Required work
Look through the records and copy each line that has "Select" in it.

Record excerpts
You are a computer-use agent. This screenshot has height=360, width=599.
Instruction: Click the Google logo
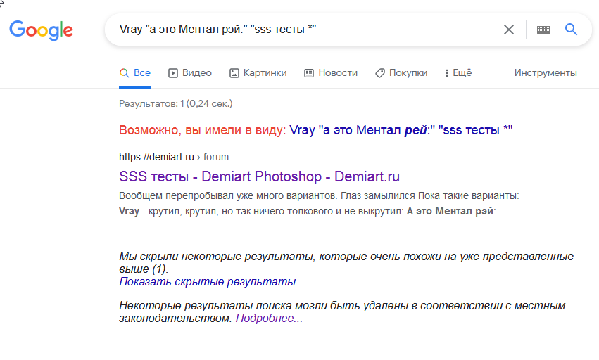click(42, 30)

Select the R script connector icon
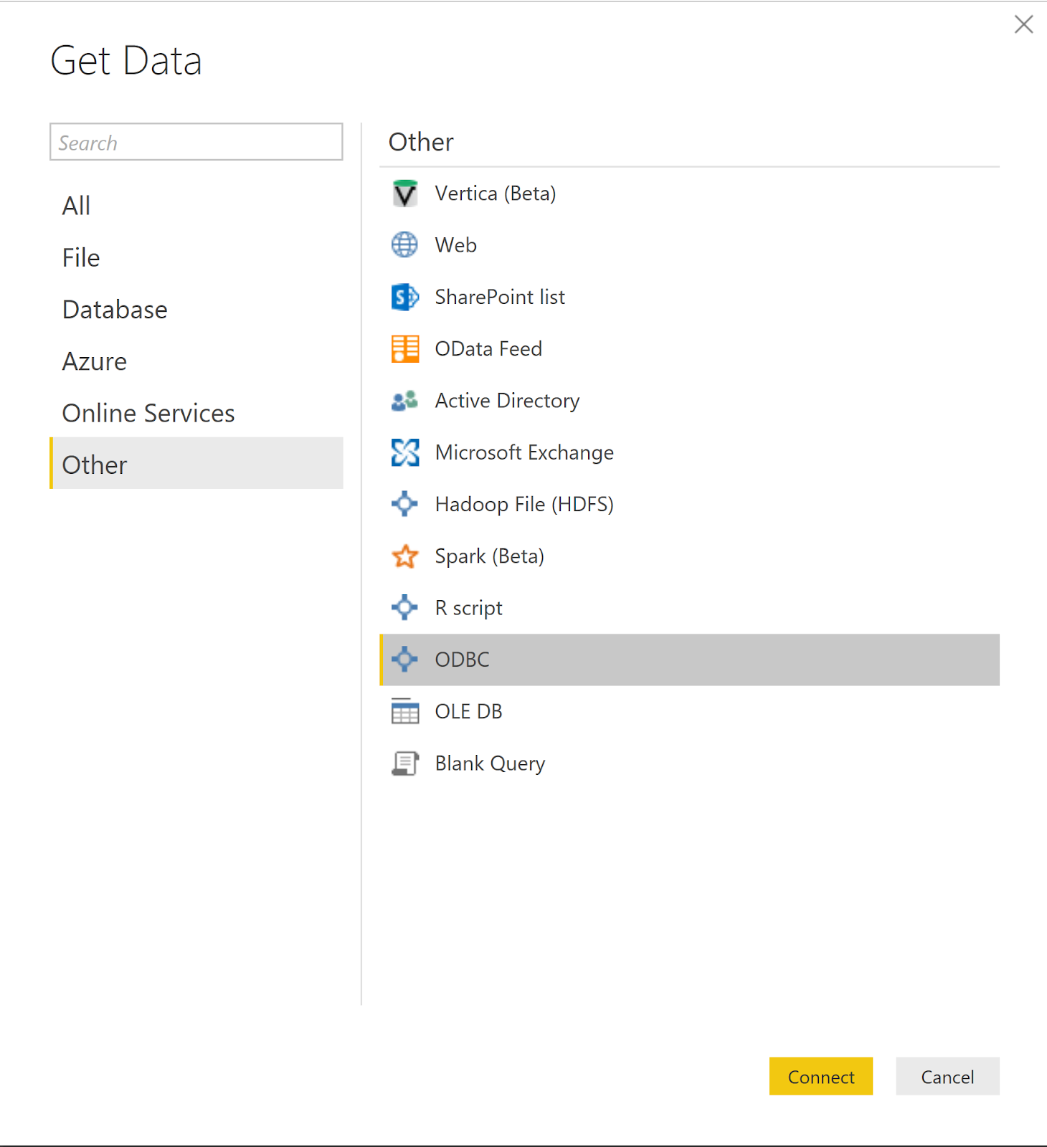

...

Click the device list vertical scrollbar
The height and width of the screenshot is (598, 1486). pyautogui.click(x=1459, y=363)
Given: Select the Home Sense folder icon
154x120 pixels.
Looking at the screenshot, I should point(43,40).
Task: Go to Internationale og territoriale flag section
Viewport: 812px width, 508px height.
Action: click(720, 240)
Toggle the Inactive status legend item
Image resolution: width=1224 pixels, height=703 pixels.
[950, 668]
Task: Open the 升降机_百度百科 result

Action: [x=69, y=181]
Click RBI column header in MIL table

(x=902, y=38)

Response area
Select the R script connector icon
Given: Select the Home Sense folder icon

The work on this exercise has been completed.